The PMOS Nomenclature Change: Scientific Significance and Policy Implications
The renaming of PCOS to PMOS by the Endocrine Society through a global consensus process represents a scientifically significant development with direct implications for India’s public health policy. The old term “PCOS” (Polycystic Ovarian Syndrome) focused diagnostic attention on the presence of ovarian cysts — a finding that is neither necessary nor sufficient for diagnosis and that obscures the diverse endocrine and metabolic pathways through which the condition operates. The new term “PMOS” (Polyendocrine Metabolic Ovarian Syndrome) broadens the diagnostic framework to include insulin resistance, dyslipidaemia, metabolic dysfunction-associated steatotic liver disease (MASLD), and a range of other metabolic abnormalities. This is not merely semantic — it has direct consequences for how the condition is diagnosed, treated, and researched.
For India’s public health system, the implications are substantial.
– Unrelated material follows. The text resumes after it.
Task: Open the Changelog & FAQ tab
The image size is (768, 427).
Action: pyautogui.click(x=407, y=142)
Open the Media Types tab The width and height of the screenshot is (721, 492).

The condition is estimated to affect 170 million women during their reproductive years alone. In India, with a female population of approximately 700 million and a reproductive-age cohort of roughly 300 million, even conservative estimates suggest that 20–30 million Indian women may be living with this condition. The historical emphasis on reproductive aspects — difficulty conceiving, pregnancy loss, gestational diabetes — has created a stigmatised narrative around the condition that has delayed help-seeking and resulted in inadequate treatment of the metabolic components. The PMOS reframing — by centering metabolic dysfunction — creates an opportunity to integrate management of the condition into India’s existing diabetes and metabolic disease prevention infrastructure.
Way Forward: Reforming Medical Examination Governance and Public Health Policy
For NTA reform, India should establish an independent statutory examination authority — separate from the Ministry of Education — with its own governance board including representatives from the medical profession, academia, civil society, and technology experts. All examination-related logistics should be handled by government agencies or verified public sector undertakings, not private contractors selected on lowest-bid criteria. A mandatory digital audit trail — using blockchain technology to ensure tamper-proof documentation of all examination materials from printing to collection — should be implemented. For PMOS, India’s National Programme for Non-Communicable Disease Prevention and Control should be expanded to explicitly include PMOS as a target condition, with integrated metabolic screening protocols for women of reproductive age at primary health centres.
Relevance for UPSC and SSC Examinations
This topic is relevant to UPSC GS-II under Health, Education, Issues in Governance, and Social Sector. The constitutional dimension (Article 32, Article 21A, Article 14) connects to GS-II Constitutional and Governance sections. For SSC, health and science sections are applicable.
Key terms: NTA, NEET-UG, Radhakrishnan Committee, Article 32, Article 142, PCOS, PMOS, Endocrine Society, Metabolic Dysfunction, Medical Council of India, National Medical Commission, Competency-Based Medical Education (CBME).